My Bread & My Circuses

Man in a box.Robert Heinlein is (often) quoted as saying:

‘Bread and Circuses’ is the cancer of democracy, the fatal disease for which there is no cure. Democracy often works beautifully at first. But once a state extends the franchise to every warm body, be he producer or parasite, that day marks the beginning of the end of the state. For when the plebs discover that they can vote themselves bread and circuses without limit and that the productive members of the body politic cannot stop them, they will do so, until the state bleeds to death, or in its weakened condition the state succumbs to an invader—the barbarians enter Rome.

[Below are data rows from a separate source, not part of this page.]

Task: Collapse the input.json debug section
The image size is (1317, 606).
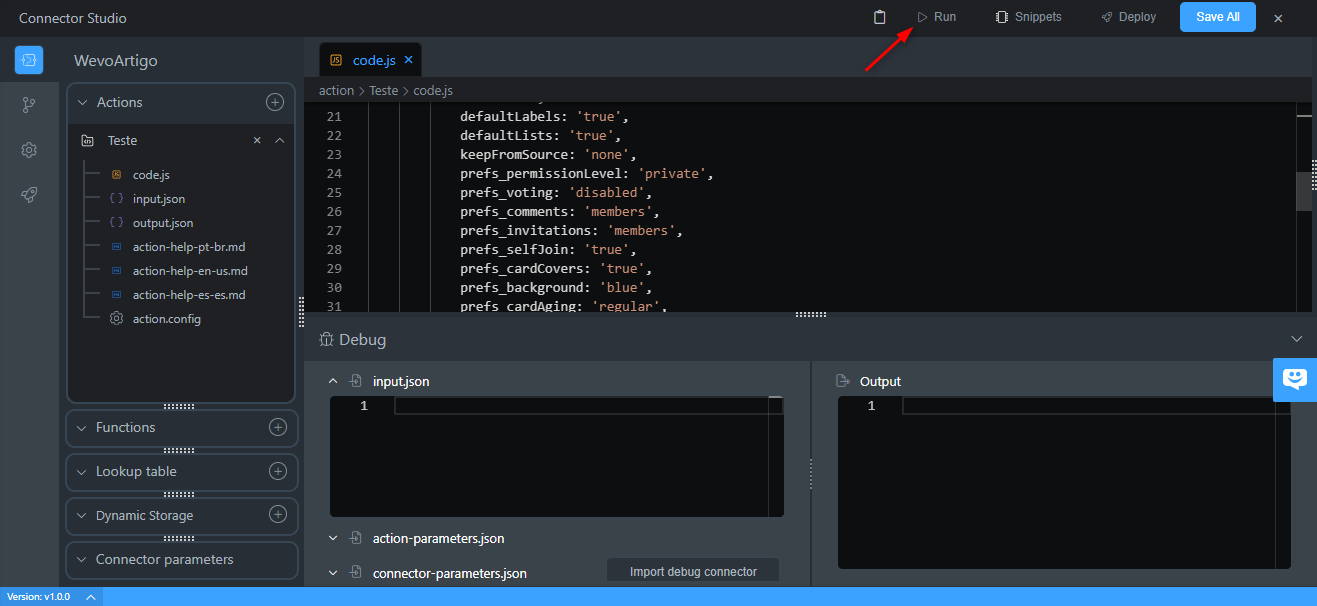Action: (333, 381)
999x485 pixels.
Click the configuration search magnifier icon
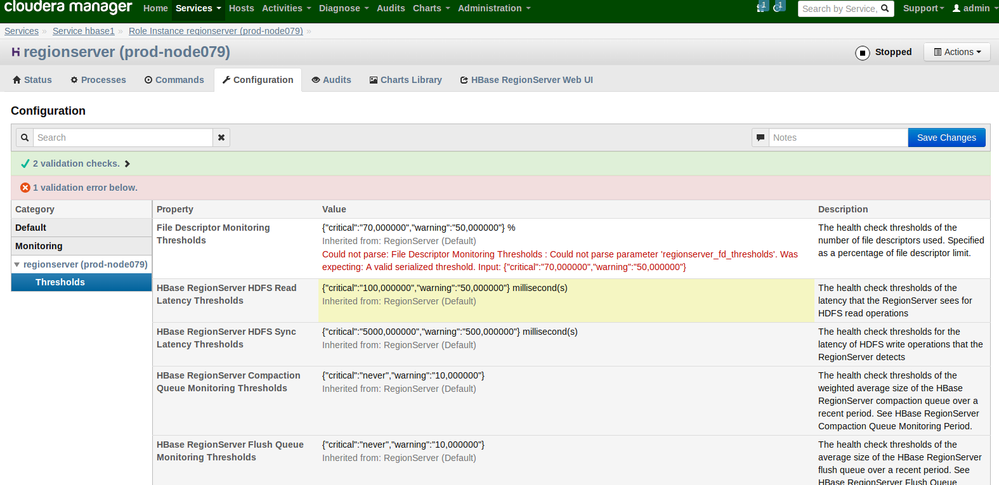(25, 137)
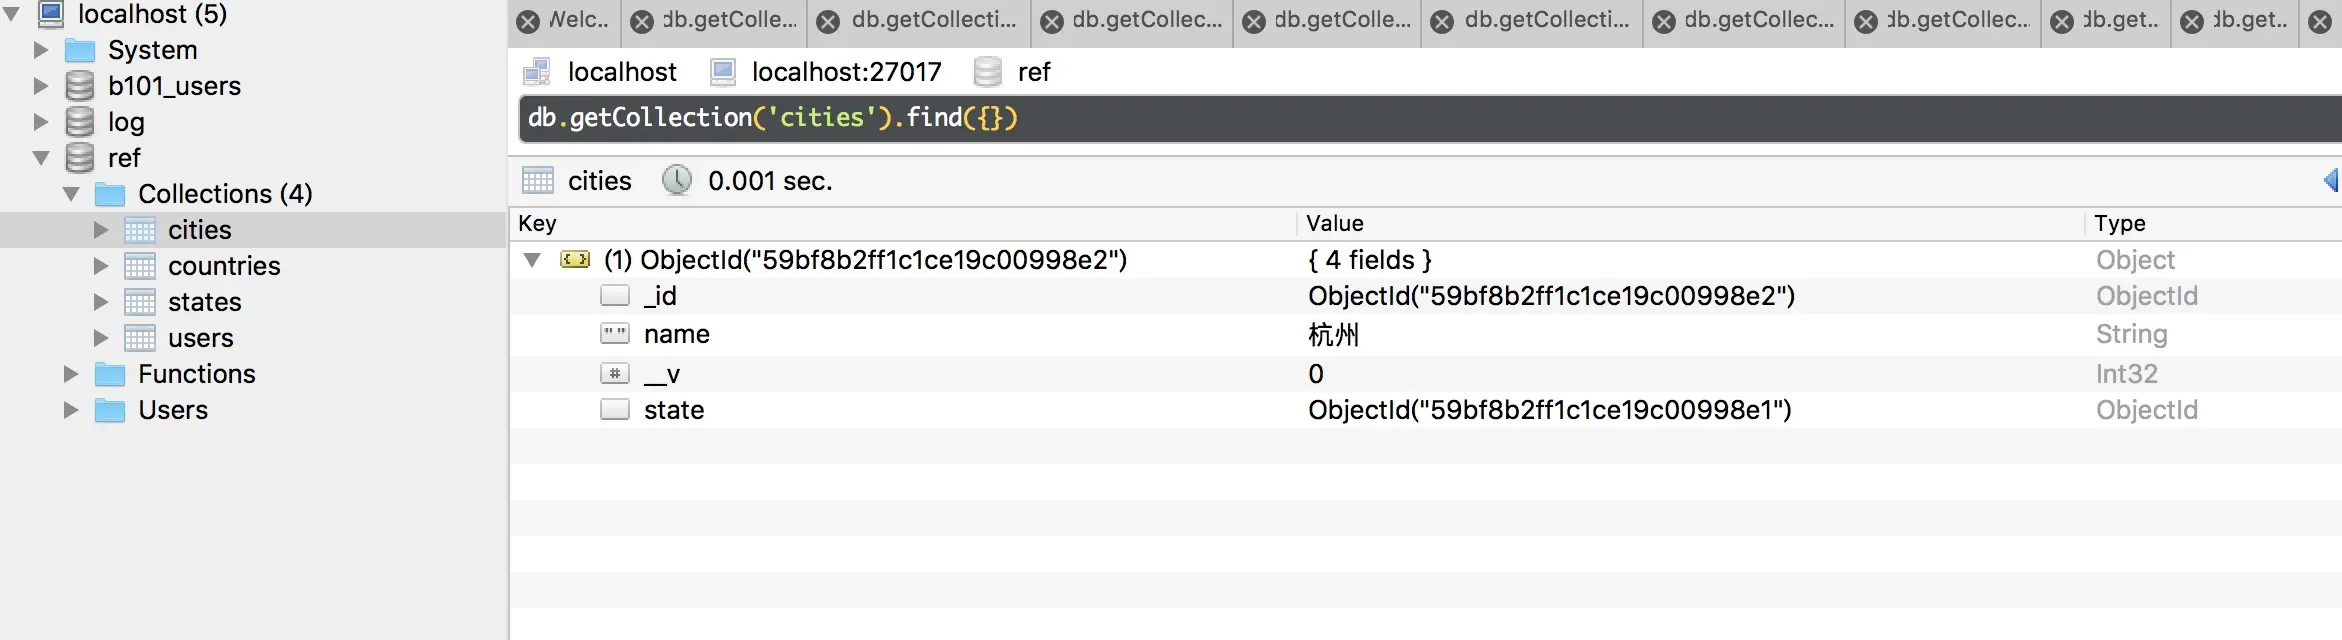Select the state field row
2342x640 pixels.
674,410
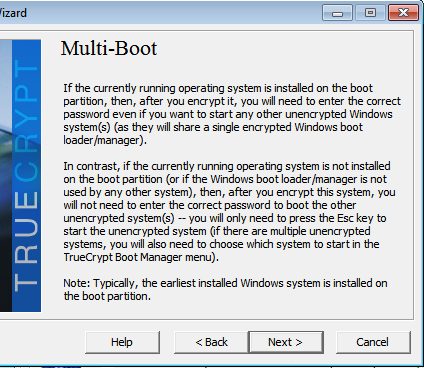The width and height of the screenshot is (424, 368).
Task: Open Help for the Multi-Boot page
Action: pos(122,342)
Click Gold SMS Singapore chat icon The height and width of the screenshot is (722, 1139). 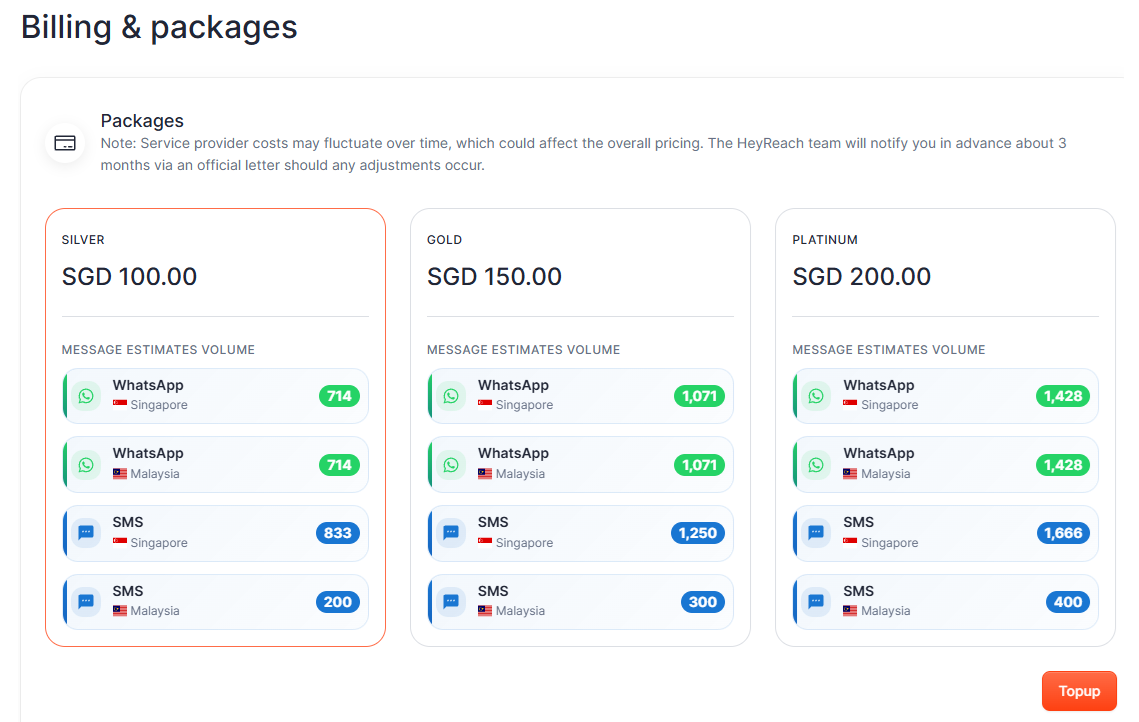[451, 533]
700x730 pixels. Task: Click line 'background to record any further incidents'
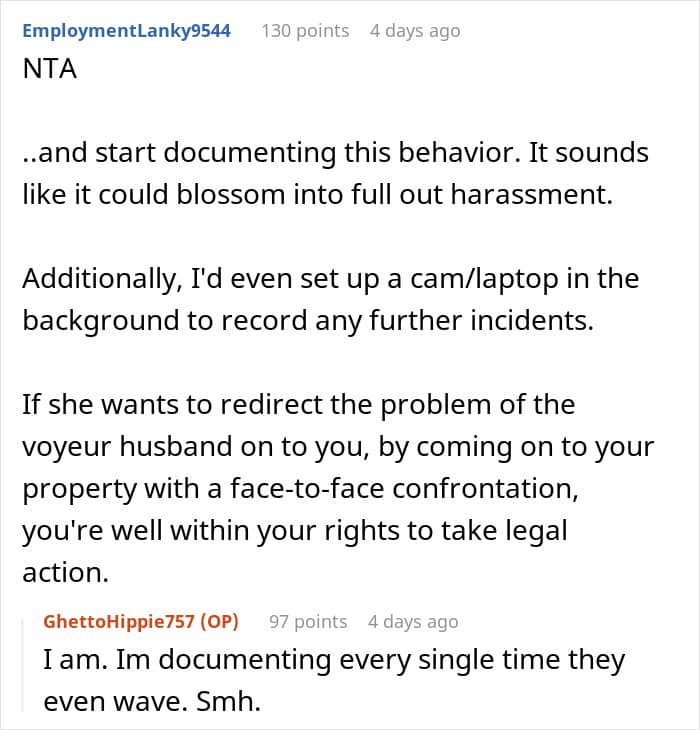tap(308, 321)
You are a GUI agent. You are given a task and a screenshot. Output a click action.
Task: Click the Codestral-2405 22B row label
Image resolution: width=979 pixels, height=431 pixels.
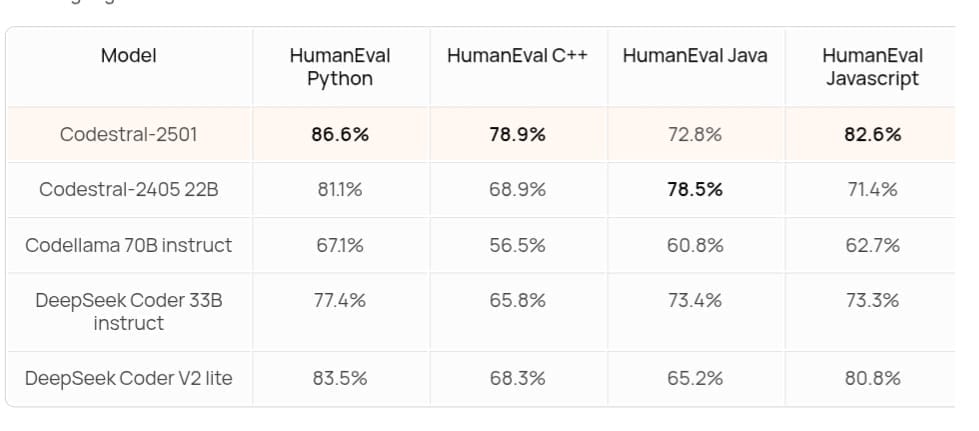point(129,189)
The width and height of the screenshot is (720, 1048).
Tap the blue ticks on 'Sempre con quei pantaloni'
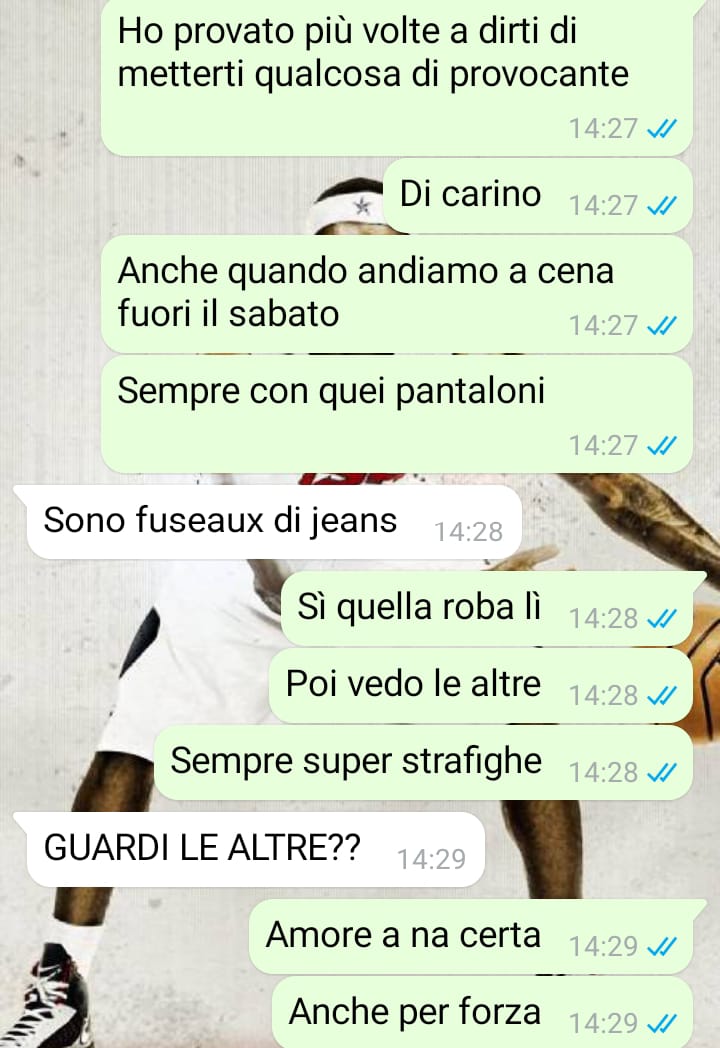tap(662, 445)
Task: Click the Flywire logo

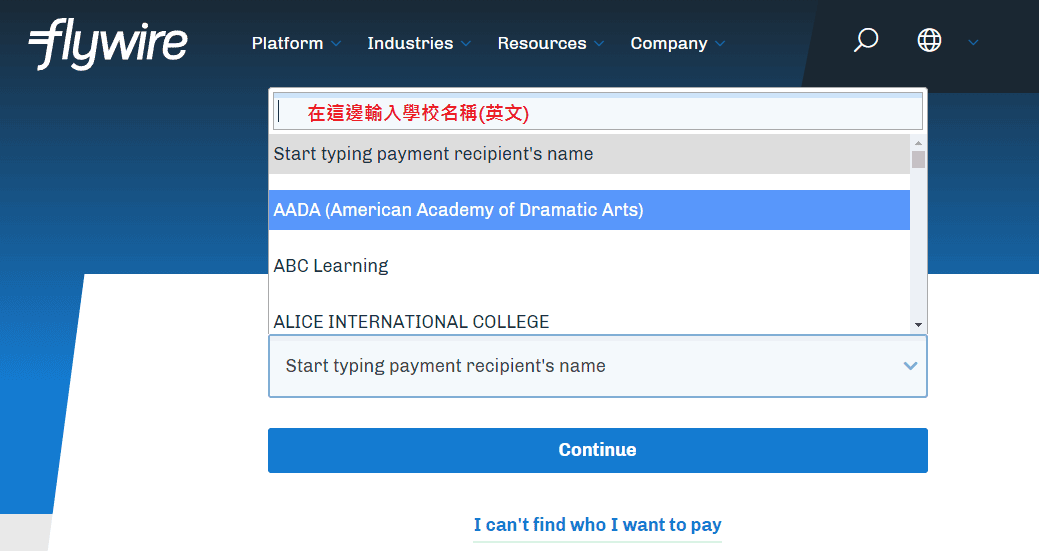Action: [108, 43]
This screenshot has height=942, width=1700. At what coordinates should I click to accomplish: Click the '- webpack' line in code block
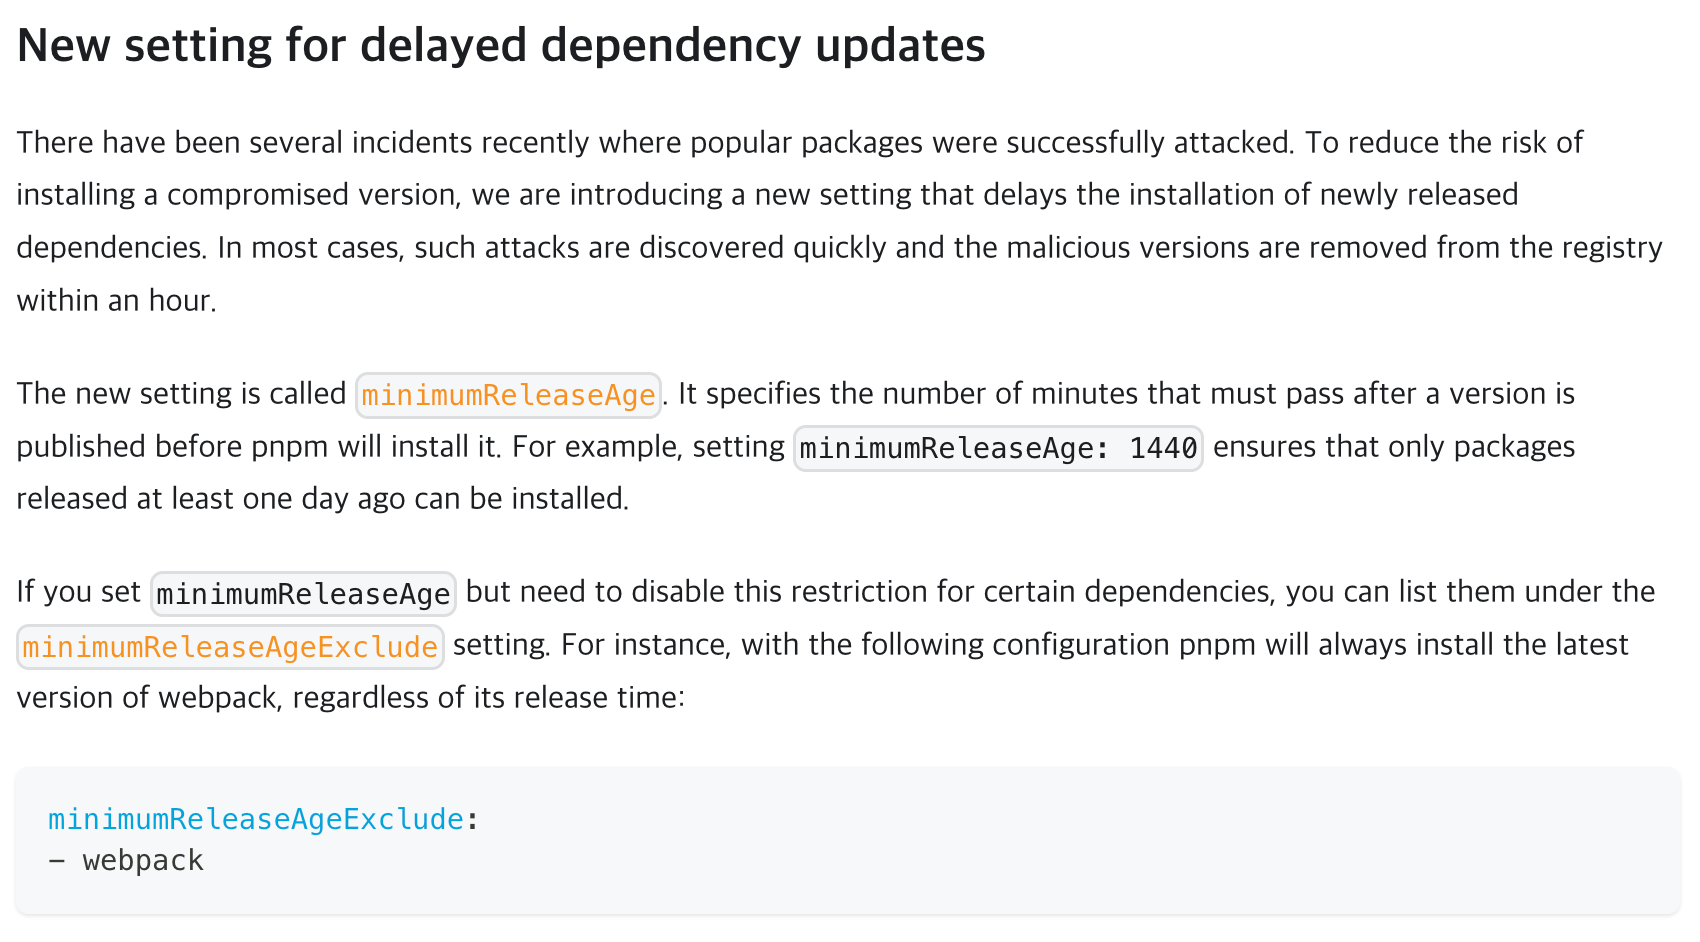coord(126,861)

He was wrong. It’s worse than that.

The day before the election, I had the misfortune to see part of an interview with a Tea Party representative from Harry Reid’s district. As you may have, um, noticed, the Tea Party has made “small government” one of their watchwords. And this is what I heard from a Tea Party representative:

And this is Harry Reid’s district, and we have a high unemployment rate. He’s the most powerful man in the Senate, and we can’t get jobs here?

Which is when my brain exploded. A small-government advocate was openly questioning a senator’s worth because there wasn’t enough pork? Really?

And that’s why it’s worse. It’s not just that people are voting themselves bread and circuses. They’re voting themselves bread and circuses while being pissed off at anyone else who gets crusts and a street mime.